§ EXERCISE: A word-for-word repetition of all the entries is required.

Stored items
# # #

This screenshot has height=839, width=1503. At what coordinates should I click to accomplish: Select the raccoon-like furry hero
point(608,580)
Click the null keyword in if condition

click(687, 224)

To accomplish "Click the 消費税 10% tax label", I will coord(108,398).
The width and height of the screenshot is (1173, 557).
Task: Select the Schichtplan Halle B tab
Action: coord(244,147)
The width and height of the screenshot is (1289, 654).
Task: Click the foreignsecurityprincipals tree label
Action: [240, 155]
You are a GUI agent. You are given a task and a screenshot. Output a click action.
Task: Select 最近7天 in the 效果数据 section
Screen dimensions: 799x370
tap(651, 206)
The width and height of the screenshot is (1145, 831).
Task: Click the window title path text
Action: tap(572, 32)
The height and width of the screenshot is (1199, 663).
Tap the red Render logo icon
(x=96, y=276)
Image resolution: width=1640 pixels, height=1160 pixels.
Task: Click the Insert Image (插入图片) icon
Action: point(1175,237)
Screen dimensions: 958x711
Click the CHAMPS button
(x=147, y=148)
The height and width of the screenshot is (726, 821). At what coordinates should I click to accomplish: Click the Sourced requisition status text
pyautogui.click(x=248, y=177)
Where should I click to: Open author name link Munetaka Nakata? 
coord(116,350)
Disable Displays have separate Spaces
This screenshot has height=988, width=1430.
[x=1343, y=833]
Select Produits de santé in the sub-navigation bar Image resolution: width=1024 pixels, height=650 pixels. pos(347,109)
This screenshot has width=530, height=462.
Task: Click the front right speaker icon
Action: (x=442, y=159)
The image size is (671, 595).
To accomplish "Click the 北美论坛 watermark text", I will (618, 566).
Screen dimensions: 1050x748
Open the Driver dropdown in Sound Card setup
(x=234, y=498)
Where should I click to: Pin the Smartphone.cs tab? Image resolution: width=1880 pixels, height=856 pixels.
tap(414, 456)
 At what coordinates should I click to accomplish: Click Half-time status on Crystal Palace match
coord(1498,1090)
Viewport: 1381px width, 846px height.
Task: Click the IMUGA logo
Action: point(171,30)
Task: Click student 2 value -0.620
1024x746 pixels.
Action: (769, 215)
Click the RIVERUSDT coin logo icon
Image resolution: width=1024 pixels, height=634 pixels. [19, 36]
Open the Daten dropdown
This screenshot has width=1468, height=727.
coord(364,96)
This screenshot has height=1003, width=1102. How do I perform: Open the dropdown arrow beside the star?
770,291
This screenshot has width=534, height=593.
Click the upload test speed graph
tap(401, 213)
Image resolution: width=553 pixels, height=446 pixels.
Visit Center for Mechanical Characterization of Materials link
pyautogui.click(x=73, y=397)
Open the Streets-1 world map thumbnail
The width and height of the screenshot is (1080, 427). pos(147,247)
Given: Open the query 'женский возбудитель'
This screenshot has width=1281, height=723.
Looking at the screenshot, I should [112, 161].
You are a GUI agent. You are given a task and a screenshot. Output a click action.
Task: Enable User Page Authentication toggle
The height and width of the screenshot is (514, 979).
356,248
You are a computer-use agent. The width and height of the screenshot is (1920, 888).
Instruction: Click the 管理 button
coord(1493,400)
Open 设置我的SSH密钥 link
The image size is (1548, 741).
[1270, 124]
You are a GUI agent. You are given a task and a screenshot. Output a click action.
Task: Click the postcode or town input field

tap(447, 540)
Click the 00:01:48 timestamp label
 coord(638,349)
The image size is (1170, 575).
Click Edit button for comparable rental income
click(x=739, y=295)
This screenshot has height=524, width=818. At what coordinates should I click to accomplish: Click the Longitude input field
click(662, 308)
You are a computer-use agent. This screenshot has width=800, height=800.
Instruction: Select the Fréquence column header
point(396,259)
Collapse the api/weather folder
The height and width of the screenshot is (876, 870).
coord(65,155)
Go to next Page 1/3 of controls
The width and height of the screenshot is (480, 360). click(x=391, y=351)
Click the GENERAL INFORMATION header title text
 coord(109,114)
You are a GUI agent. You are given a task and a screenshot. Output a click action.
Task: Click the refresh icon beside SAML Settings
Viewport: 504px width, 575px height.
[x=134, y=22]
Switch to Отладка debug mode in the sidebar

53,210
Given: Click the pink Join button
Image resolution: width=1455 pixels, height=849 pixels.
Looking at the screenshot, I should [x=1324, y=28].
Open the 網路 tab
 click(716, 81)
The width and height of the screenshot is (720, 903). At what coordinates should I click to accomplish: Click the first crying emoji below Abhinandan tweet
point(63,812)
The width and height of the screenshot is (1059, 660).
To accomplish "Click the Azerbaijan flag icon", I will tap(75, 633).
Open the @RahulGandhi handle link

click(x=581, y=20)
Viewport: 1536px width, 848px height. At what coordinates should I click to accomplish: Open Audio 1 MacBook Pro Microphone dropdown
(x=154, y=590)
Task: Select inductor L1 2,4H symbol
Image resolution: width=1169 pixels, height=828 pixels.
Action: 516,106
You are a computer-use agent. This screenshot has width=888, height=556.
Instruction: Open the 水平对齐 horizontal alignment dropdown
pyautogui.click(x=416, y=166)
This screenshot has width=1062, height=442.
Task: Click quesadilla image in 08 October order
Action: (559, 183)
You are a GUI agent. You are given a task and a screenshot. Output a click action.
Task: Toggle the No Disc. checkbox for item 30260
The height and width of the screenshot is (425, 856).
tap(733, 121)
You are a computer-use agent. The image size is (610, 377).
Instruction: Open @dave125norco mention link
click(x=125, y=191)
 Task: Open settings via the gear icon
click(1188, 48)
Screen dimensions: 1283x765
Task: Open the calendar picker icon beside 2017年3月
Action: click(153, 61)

# # #

§ EXPECTED ANSWER:
This screenshot has height=839, width=1503. At what coordinates should I click to accomplish: Select the raccoon-like furry hero
point(608,580)
Click the null keyword in if condition

click(687, 224)

To accomplish "Click the 消費税 10% tax label", I will coord(108,398).
The width and height of the screenshot is (1173, 557).
Task: Select the Schichtplan Halle B tab
Action: coord(244,147)
The width and height of the screenshot is (1289, 654).
Task: Click the foreignsecurityprincipals tree label
Action: [240, 155]
You are a GUI agent. You are given a task and a screenshot. Output a click action.
Task: Select 最近7天 in the 效果数据 section
Screen dimensions: 799x370
tap(651, 206)
The width and height of the screenshot is (1145, 831).
Task: Click the window title path text
Action: tap(572, 32)
The height and width of the screenshot is (1199, 663).
Tap the red Render logo icon
(x=96, y=276)
Image resolution: width=1640 pixels, height=1160 pixels.
Task: Click the Insert Image (插入图片) icon
Action: point(1175,237)
Screen dimensions: 958x711
Click the CHAMPS button
(x=147, y=148)
The height and width of the screenshot is (726, 821). At what coordinates should I click to accomplish: Click the Sourced requisition status text
pyautogui.click(x=248, y=177)
Where should I click to: Open author name link Munetaka Nakata? 
coord(116,350)
Disable Displays have separate Spaces
This screenshot has height=988, width=1430.
[x=1343, y=833]
Select Produits de santé in the sub-navigation bar Image resolution: width=1024 pixels, height=650 pixels. pos(347,109)
This screenshot has width=530, height=462.
Task: Click the front right speaker icon
Action: (x=442, y=159)
The image size is (671, 595).
To accomplish "Click the 北美论坛 watermark text", I will (618, 566).
Screen dimensions: 1050x748
Open the Driver dropdown in Sound Card setup
(x=234, y=498)
Where should I click to: Pin the Smartphone.cs tab? Image resolution: width=1880 pixels, height=856 pixels.
tap(414, 456)
 At what coordinates should I click to accomplish: Click Half-time status on Crystal Palace match
coord(1498,1090)
Viewport: 1381px width, 846px height.
Task: Click the IMUGA logo
Action: point(171,30)
Task: Click student 2 value -0.620
1024x746 pixels.
Action: (769, 215)
Click the RIVERUSDT coin logo icon
Image resolution: width=1024 pixels, height=634 pixels. [19, 36]
Open the Daten dropdown
This screenshot has width=1468, height=727.
coord(364,96)
This screenshot has height=1003, width=1102. How do I perform: Open the dropdown arrow beside the star?
770,291
This screenshot has width=534, height=593.
Click the upload test speed graph
tap(401, 213)
Image resolution: width=553 pixels, height=446 pixels.
Visit Center for Mechanical Characterization of Materials link
pyautogui.click(x=73, y=397)
Open the Streets-1 world map thumbnail
The width and height of the screenshot is (1080, 427). pos(147,247)
Given: Open the query 'женский возбудитель'
This screenshot has width=1281, height=723.
Looking at the screenshot, I should [112, 161].
You are a GUI agent. You are given a task and a screenshot. Output a click action.
Task: Enable User Page Authentication toggle
The height and width of the screenshot is (514, 979).
356,248
You are a computer-use agent. The width and height of the screenshot is (1920, 888).
Instruction: Click the 管理 button
coord(1493,400)
Open 设置我的SSH密钥 link
The image size is (1548, 741).
[1270, 124]
You are a GUI agent. You are given a task and a screenshot. Output a click action.
Task: Click the postcode or town input field

tap(447, 540)
Click the 00:01:48 timestamp label
 coord(638,349)
The image size is (1170, 575).
Click Edit button for comparable rental income
click(x=739, y=295)
This screenshot has height=524, width=818. At what coordinates should I click to accomplish: Click the Longitude input field
click(662, 308)
You are a computer-use agent. This screenshot has width=800, height=800.
Instruction: Select the Fréquence column header
point(396,259)
Collapse the api/weather folder
The height and width of the screenshot is (876, 870).
coord(65,155)
Go to next Page 1/3 of controls
The width and height of the screenshot is (480, 360). click(x=391, y=351)
Click the GENERAL INFORMATION header title text
 coord(109,114)
You are a GUI agent. You are given a task and a screenshot. Output a click action.
Task: Click the refresh icon beside SAML Settings
Viewport: 504px width, 575px height.
[x=134, y=22]
Switch to Отладка debug mode in the sidebar

53,210
Given: Click the pink Join button
Image resolution: width=1455 pixels, height=849 pixels.
Looking at the screenshot, I should [x=1324, y=28].
Open the 網路 tab
 click(716, 81)
The width and height of the screenshot is (720, 903). At what coordinates should I click to accomplish: Click the first crying emoji below Abhinandan tweet
point(63,812)
The width and height of the screenshot is (1059, 660).
To accomplish "Click the Azerbaijan flag icon", I will tap(75, 633).
Open the @RahulGandhi handle link

click(x=581, y=20)
Viewport: 1536px width, 848px height. At what coordinates should I click to accomplish: Open Audio 1 MacBook Pro Microphone dropdown
(x=154, y=590)
Task: Select inductor L1 2,4H symbol
Image resolution: width=1169 pixels, height=828 pixels.
Action: 516,106
You are a computer-use agent. This screenshot has width=888, height=556.
Instruction: Open the 水平对齐 horizontal alignment dropdown
pyautogui.click(x=416, y=166)
This screenshot has width=1062, height=442.
Task: Click quesadilla image in 08 October order
Action: (559, 183)
You are a GUI agent. You are given a task and a screenshot. Output a click action.
Task: Toggle the No Disc. checkbox for item 30260
The height and width of the screenshot is (425, 856).
tap(733, 121)
You are a computer-use agent. The image size is (610, 377).
Instruction: Open @dave125norco mention link
click(x=125, y=191)
 Task: Open settings via the gear icon
click(1188, 48)
Screen dimensions: 1283x765
Task: Open the calendar picker icon beside 2017年3月
Action: click(153, 61)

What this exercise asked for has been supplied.